[start EXTRACTED DATA]
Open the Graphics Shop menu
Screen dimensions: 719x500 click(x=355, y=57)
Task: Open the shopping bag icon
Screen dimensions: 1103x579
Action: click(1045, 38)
[end EXTRACTED DATA]
[start EXTRACTED DATA]
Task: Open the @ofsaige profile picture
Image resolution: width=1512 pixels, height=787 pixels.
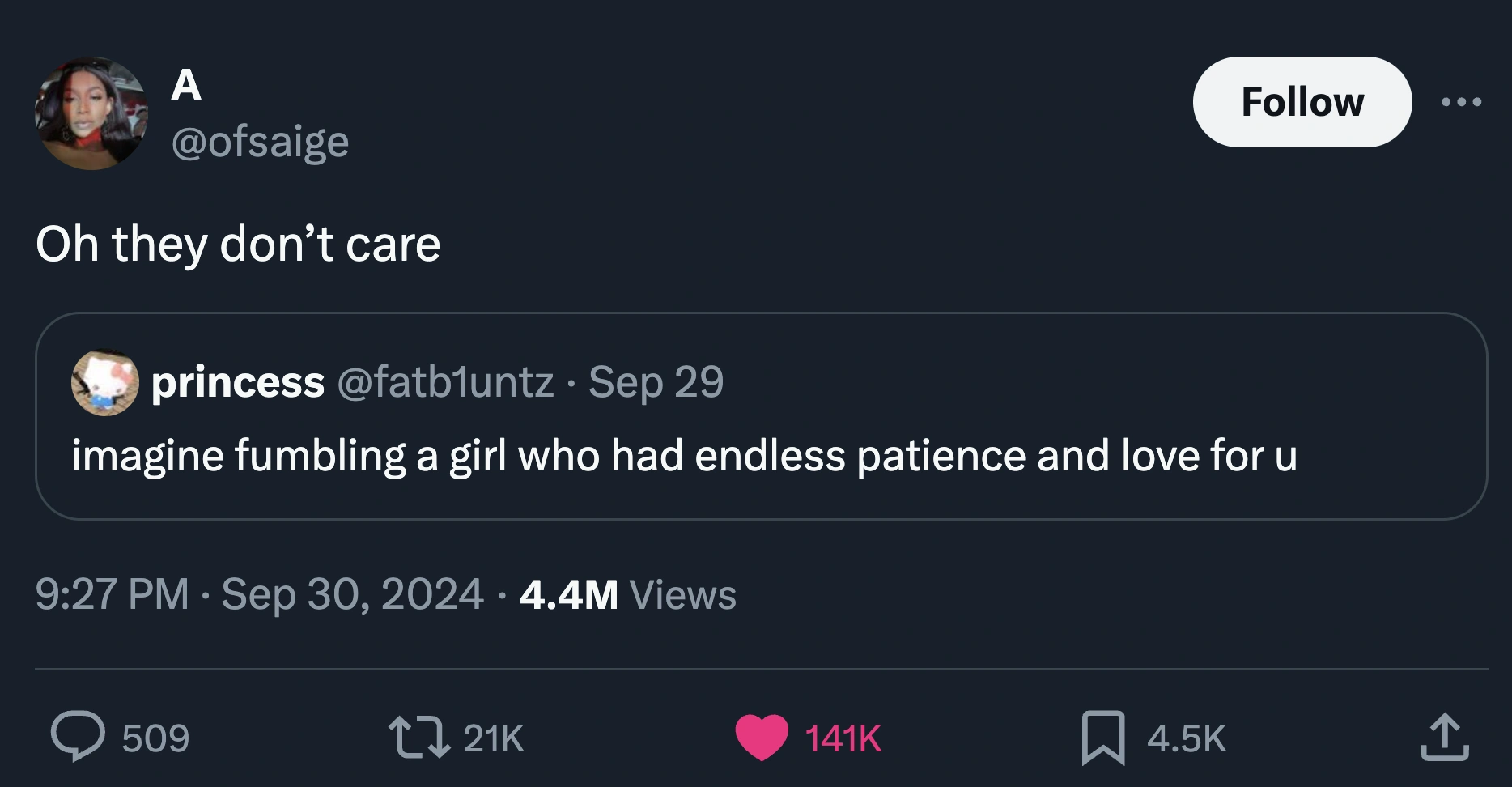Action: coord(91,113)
[end EXTRACTED DATA]
[start EXTRACTED DATA]
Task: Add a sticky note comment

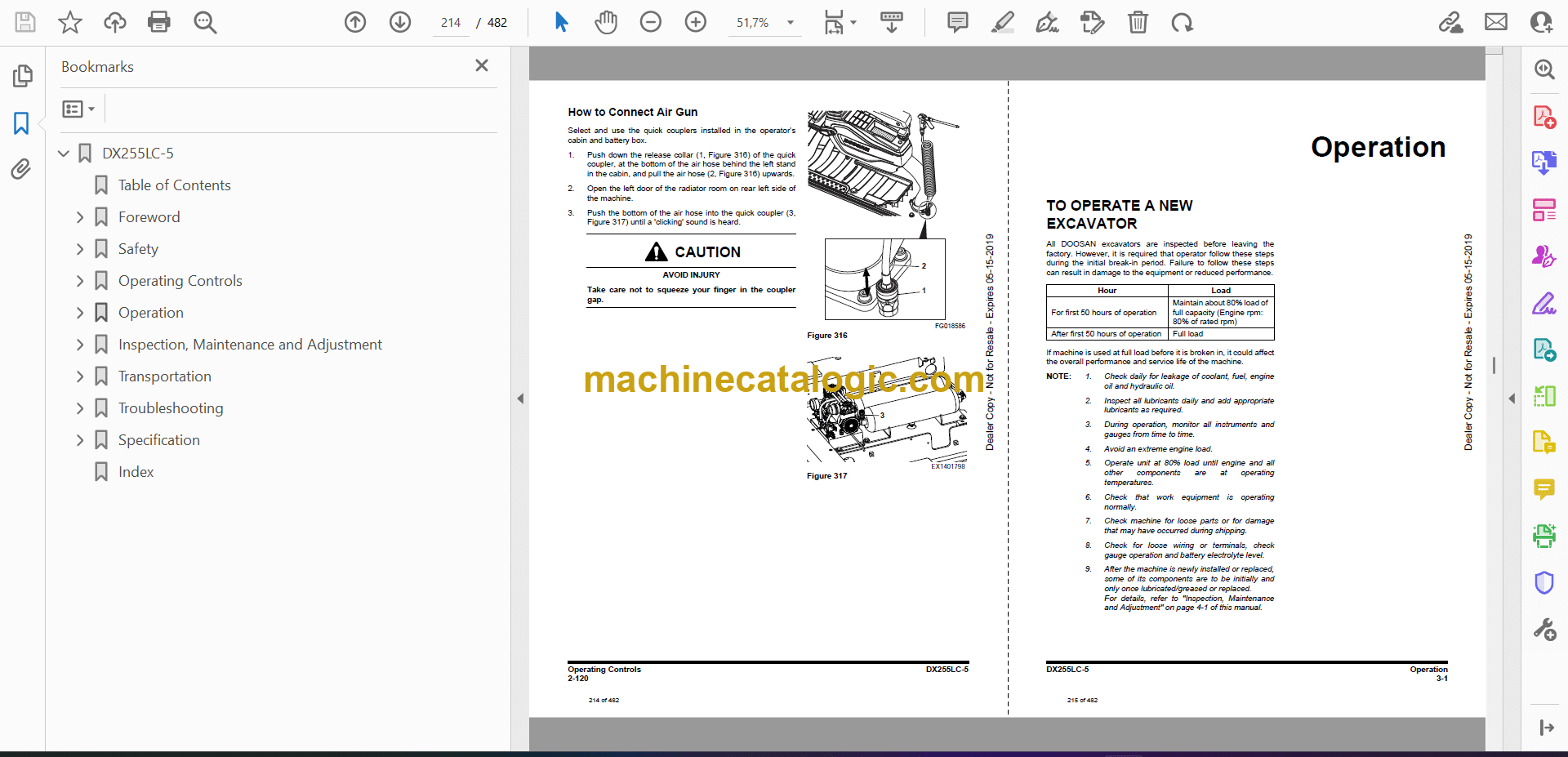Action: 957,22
[end EXTRACTED DATA]
- **SHORT EXERCISE**
Extract each line above that contains the word "Open".

- **RESULT OF THE TASK**
Open the Graphics Shop menu
Task: Open the shopping bag icon
Task: Open the @ofsaige profile picture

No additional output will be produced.